**** PROVIDED RECORDS

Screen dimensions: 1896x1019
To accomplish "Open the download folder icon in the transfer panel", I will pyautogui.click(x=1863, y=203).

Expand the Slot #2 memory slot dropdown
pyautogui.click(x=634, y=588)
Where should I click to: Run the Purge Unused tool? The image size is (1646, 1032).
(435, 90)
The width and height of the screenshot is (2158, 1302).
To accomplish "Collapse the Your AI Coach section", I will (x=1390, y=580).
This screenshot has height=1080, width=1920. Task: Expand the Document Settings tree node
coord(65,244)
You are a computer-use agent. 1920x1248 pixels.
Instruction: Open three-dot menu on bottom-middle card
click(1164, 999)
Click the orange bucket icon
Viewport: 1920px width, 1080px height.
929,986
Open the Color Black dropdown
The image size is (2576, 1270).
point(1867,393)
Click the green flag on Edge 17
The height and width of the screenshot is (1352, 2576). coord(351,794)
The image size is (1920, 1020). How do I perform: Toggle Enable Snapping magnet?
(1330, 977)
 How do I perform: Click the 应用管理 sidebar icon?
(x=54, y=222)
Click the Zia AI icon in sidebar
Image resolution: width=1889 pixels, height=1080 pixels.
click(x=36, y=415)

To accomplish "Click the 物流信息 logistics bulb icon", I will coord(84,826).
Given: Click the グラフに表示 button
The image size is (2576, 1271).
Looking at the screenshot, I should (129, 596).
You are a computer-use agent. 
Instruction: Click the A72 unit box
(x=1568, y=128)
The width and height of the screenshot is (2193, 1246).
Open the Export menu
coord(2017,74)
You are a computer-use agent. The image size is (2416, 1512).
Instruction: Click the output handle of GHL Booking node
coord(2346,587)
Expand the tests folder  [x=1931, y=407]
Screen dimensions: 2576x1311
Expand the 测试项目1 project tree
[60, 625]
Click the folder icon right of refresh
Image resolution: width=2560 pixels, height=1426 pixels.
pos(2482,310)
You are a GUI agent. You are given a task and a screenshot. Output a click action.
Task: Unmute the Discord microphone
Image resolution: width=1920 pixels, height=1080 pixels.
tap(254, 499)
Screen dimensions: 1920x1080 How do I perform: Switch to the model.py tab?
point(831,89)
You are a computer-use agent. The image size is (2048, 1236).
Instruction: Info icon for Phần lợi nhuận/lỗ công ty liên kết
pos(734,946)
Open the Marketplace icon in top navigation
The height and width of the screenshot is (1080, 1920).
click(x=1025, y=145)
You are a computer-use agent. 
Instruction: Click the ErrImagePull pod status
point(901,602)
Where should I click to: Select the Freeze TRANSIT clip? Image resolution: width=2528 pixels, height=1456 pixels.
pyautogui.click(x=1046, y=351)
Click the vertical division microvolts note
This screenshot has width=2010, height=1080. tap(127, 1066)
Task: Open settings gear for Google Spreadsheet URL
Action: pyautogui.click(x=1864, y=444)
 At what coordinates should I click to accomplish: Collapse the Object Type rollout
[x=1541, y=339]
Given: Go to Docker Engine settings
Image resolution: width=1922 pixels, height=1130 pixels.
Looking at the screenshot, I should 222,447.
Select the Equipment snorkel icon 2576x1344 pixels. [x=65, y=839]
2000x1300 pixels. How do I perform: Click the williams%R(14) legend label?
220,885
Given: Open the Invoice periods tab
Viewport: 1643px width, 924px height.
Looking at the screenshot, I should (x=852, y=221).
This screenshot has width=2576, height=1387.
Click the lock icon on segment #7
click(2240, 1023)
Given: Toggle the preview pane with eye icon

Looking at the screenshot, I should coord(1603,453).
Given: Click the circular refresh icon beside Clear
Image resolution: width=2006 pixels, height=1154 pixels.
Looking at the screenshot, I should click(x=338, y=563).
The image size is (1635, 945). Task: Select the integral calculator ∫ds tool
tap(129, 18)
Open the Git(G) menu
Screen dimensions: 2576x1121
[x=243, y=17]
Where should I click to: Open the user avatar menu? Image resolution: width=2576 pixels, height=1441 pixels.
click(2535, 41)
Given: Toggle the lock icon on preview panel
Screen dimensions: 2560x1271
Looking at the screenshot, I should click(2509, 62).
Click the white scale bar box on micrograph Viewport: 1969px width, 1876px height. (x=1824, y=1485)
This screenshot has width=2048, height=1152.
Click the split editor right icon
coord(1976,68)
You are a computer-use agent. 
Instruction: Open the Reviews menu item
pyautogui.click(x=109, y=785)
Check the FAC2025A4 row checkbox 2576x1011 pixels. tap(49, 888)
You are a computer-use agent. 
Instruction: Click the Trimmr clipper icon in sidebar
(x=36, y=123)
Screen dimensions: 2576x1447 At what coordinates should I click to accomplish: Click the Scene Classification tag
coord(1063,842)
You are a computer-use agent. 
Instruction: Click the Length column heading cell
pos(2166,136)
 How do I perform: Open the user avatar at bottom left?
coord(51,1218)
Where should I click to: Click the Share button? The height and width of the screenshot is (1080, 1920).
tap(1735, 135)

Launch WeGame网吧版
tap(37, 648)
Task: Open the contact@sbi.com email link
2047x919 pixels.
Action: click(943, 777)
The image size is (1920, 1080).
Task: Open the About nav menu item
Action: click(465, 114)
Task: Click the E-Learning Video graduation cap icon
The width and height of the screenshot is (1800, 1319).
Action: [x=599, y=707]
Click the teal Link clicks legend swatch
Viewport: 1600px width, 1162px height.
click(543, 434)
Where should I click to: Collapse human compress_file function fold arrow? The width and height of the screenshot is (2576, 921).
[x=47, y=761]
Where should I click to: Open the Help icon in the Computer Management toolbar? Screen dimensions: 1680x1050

********

* INSTRUCTIONS FOR THE TASK
Please copy out every line of the preceding listing that carries "panel".

* TASK RESULT
To accomplish "Open the download folder icon in the transfer panel", I will pyautogui.click(x=1863, y=203).
Given: Toggle the lock icon on preview panel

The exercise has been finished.